Source extract:

- Opening Delimiter -

GitHub - Shiv0087/loopz: Crash-safe resume for any Python loop — including full ML training state.

"You are not losing code. You are losing time. Your most irreplaceable resource."

💀 The Problem Every Developer Has Felt

It is 2 AM.

You started training 6 hours ago. The loss curve is finally going down. The accuracy is climbing. You can see the finish line.

Then your screen goes dark.

Epoch 31/50 ━━━━━━━━━━━━━━━━━━━━━━ 62% | loss: 0.38 | acc: 71.4%

💥 Colab session disconnected.
   Your runtime has timed out.

You stare at it for a full minute.

Then you restart. From epoch 1. Again.

This is not a rare edge case. This is the daily reality of every ML engineer, every data scientist, every student running experiments on a laptop that might die, a Colab that will disconnect, a server that will restart.

- Closing Delimiter -

Records for this exercise:
- Opening Delimiter -

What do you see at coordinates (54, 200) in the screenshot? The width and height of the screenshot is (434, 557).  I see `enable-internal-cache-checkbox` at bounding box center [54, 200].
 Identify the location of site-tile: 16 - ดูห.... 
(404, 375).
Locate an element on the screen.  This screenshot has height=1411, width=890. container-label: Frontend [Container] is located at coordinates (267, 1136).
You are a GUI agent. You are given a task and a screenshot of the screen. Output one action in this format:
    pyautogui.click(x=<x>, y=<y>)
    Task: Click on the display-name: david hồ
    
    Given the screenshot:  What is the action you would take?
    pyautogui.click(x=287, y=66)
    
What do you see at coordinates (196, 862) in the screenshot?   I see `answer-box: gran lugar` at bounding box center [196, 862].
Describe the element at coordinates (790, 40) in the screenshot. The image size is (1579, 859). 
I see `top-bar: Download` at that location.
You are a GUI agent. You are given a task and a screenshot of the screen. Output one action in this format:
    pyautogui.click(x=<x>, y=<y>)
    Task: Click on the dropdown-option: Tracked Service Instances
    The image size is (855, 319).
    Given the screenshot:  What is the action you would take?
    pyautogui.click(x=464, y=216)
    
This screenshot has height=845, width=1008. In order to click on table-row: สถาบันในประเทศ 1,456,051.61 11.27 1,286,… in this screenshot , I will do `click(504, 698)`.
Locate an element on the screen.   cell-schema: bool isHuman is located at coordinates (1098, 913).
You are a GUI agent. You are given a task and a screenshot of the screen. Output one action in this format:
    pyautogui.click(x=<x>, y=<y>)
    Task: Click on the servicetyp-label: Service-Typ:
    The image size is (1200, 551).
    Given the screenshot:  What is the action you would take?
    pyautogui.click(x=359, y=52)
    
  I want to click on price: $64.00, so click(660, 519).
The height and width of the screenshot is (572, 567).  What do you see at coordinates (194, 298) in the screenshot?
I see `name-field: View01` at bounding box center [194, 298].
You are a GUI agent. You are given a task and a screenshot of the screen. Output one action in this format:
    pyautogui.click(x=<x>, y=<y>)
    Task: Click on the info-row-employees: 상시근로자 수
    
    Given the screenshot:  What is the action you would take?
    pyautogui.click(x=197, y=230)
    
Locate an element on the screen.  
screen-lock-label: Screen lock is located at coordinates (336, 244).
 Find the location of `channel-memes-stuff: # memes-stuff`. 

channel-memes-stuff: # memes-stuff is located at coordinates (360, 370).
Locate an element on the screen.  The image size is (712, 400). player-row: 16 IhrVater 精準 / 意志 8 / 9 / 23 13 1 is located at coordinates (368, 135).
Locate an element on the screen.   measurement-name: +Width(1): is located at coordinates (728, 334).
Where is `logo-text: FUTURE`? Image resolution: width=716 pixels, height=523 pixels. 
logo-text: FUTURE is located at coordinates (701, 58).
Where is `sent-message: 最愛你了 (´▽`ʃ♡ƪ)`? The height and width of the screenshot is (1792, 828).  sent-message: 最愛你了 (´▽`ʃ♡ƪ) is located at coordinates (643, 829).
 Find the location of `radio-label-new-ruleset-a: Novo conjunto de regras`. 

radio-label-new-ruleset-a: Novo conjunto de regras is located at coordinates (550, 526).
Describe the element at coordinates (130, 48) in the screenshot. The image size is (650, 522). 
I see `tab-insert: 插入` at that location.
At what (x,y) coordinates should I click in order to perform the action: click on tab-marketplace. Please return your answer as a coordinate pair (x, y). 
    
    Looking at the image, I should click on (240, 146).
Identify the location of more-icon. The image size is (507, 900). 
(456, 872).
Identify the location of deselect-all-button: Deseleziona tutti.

- Closing Delimiter -

Questions:
(1) Answer from the loopz README:
(a) How many hours earlier had the training started?
(b) Which epoch does the progress line show when the screen goes dark?
(c) What message about the Colab session appears?
(2) Reproduce the rows verbatim, from the first row through the row containing "coordinates (1098, 913).".

Responses by item number:
(1)
(a) 6 hours
(b) Epoch 31 of 50
(c) "Colab session disconnected."

(2)
What do you see at coordinates (54, 200) in the screenshot? The width and height of the screenshot is (434, 557).  I see `enable-internal-cache-checkbox` at bounding box center [54, 200].
 Identify the location of site-tile: 16 - ดูห.... 
(404, 375).
Locate an element on the screen.  This screenshot has height=1411, width=890. container-label: Frontend [Container] is located at coordinates (267, 1136).
You are a GUI agent. You are given a task and a screenshot of the screen. Output one action in this format:
    pyautogui.click(x=<x>, y=<y>)
    Task: Click on the display-name: david hồ
    
    Given the screenshot:  What is the action you would take?
    pyautogui.click(x=287, y=66)
    
What do you see at coordinates (196, 862) in the screenshot?   I see `answer-box: gran lugar` at bounding box center [196, 862].
Describe the element at coordinates (790, 40) in the screenshot. The image size is (1579, 859). 
I see `top-bar: Download` at that location.
You are a GUI agent. You are given a task and a screenshot of the screen. Output one action in this format:
    pyautogui.click(x=<x>, y=<y>)
    Task: Click on the dropdown-option: Tracked Service Instances
    The image size is (855, 319).
    Given the screenshot:  What is the action you would take?
    pyautogui.click(x=464, y=216)
    
This screenshot has height=845, width=1008. In order to click on table-row: สถาบันในประเทศ 1,456,051.61 11.27 1,286,… in this screenshot , I will do `click(504, 698)`.
Locate an element on the screen.   cell-schema: bool isHuman is located at coordinates (1098, 913).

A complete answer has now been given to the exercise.